Tabellen 2-31 tot 2-34 tonen de belangrijkste parameters van enkele veelgebruikte specificaties voor warmtebehandeling na het lassen.
Tabel 2-31 Verhittings- en afkoelsnelheden voor warmtebehandeling na het lassen (boven 400°C)

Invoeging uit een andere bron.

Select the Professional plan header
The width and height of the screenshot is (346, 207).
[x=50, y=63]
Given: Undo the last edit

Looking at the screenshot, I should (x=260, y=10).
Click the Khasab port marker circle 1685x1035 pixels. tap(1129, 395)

Dikte/mm | Maximale verwarmingssnelheid/(℃/h) | Maximale koelsnelheid/(℃/h) |
≤25 | 220 | 275 |
>25 | 220 x25/dikte | 275×25/dikte |
Tabel 2-32 Diktebereik waarvoor na het lassen spanningsvrijgloeien vereist is voor bepaalde staalsoorten
Staalkwaliteit | Diktebereik/mm | |
Niet voorverwarmd voor het lassen | Voorverwarmen boven 100℃ voor het lassen | |
Koolstofstaal | >34 | >38 |
Q345 (16Mn) | >30 | >34 |
15MnVR | >28 | >32 |
12CrMo | / | >16 |
Ander gelegeerd staal | / | Elke dikte |
Tabel 2-33 Temperaturen na het lassen van spanningsontlasting voor bepaalde staalsoorten
Staalsoort | Verwarmingstemperatuur/°C |
Q235, 20g, 22g, 25, ZG25, Q345 (16Mn), 16Mng, 16MnR | 600 ~650 |
15MnVg | 550~580 |
20MnMo | 600~650 |
15CrMo | 680 ~720 |
20MnMoNb | 580 ~620 |
ZG20CrMo | 650 ~680 |
12CrlMoV | 710~750 |
ZG15H1M1V | 720~760 |
Tabel 2-34 Gebruikelijke temperaturen voor warmtebehandeling na het lassen van laaggelegeerd staal
Staalsoort | Plaatdikte/mm | Temperatuur warmtebehandeling na het lassen① | |
Booglassen | Elektroslaklassen | ||
Q345 (16Mn) 16MnXt 14MnNb | ≤40 | Geen warmtebehandeling nodig of spanningsarmgloeien bij 600~650℃ | Normaliseren op 900~930℃ Het aanmaken bij 600~650℃ |
>40 | |||
Q390 (15MnV) Q390 (15MnTi) 14MnMoNb | ≤32 | Geen warmtebehandeling nodig of spanningsarmgloeien bij 560~590℃, 630~650℃ | Normaliseren bij 950~980℃ Het aanmaken bij 560~590℃ of 630~650℃ |
>32 | |||
18 MnMoNb 14MnMoV | / | Ontspanningsgloeien bij 600~650℃ | Normaliseren op 950~980℃ Het aanmaken bij 600~650℃ |
14MnMoNbB | / | Ontspanningsgloeien bij 600~630℃ | Het aanmaken bij 600~630℃ |
Warmtebehandeling na het lassen van verschillende lasconstructies moet worden uitgevoerd in overeenstemming met de relevante productietechnische voorwaarden.